» Given records:
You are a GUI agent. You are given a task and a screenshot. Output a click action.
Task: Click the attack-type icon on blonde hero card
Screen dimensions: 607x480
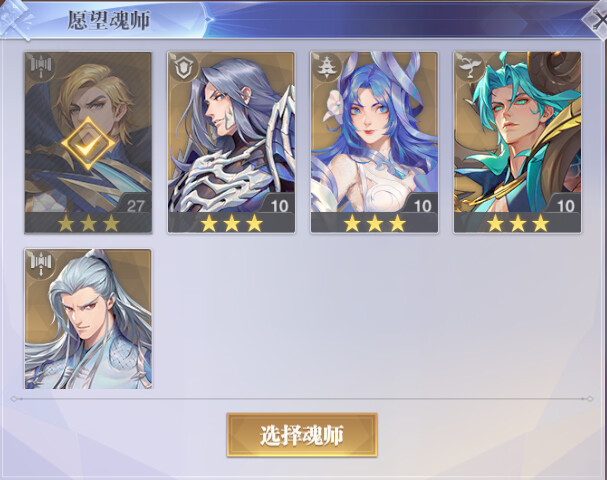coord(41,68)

* * *

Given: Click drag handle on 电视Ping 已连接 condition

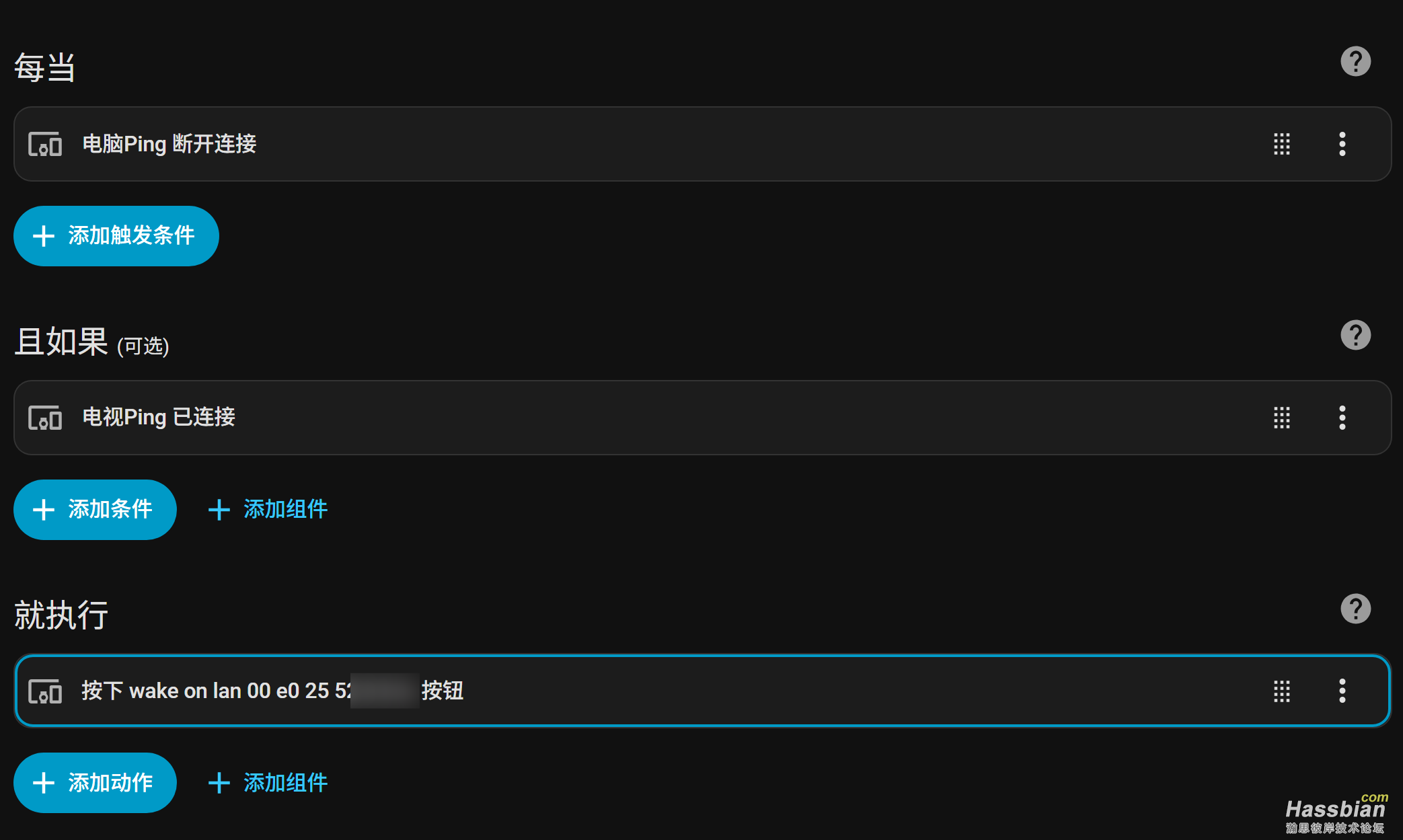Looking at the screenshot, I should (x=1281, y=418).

» Stated task: Can you rewrite the items starting at the line containing "You are a GUI" and ending at the line containing "coord(41,68)", substituting "character card" for "hero card" and changing nothing else? Leave the pictures out of your answer.

» Finished answer:
You are a GUI agent. You are given a task and a screenshot. Output a click action.
Task: Click the attack-type icon on blonde character card
Screen dimensions: 607x480
coord(41,68)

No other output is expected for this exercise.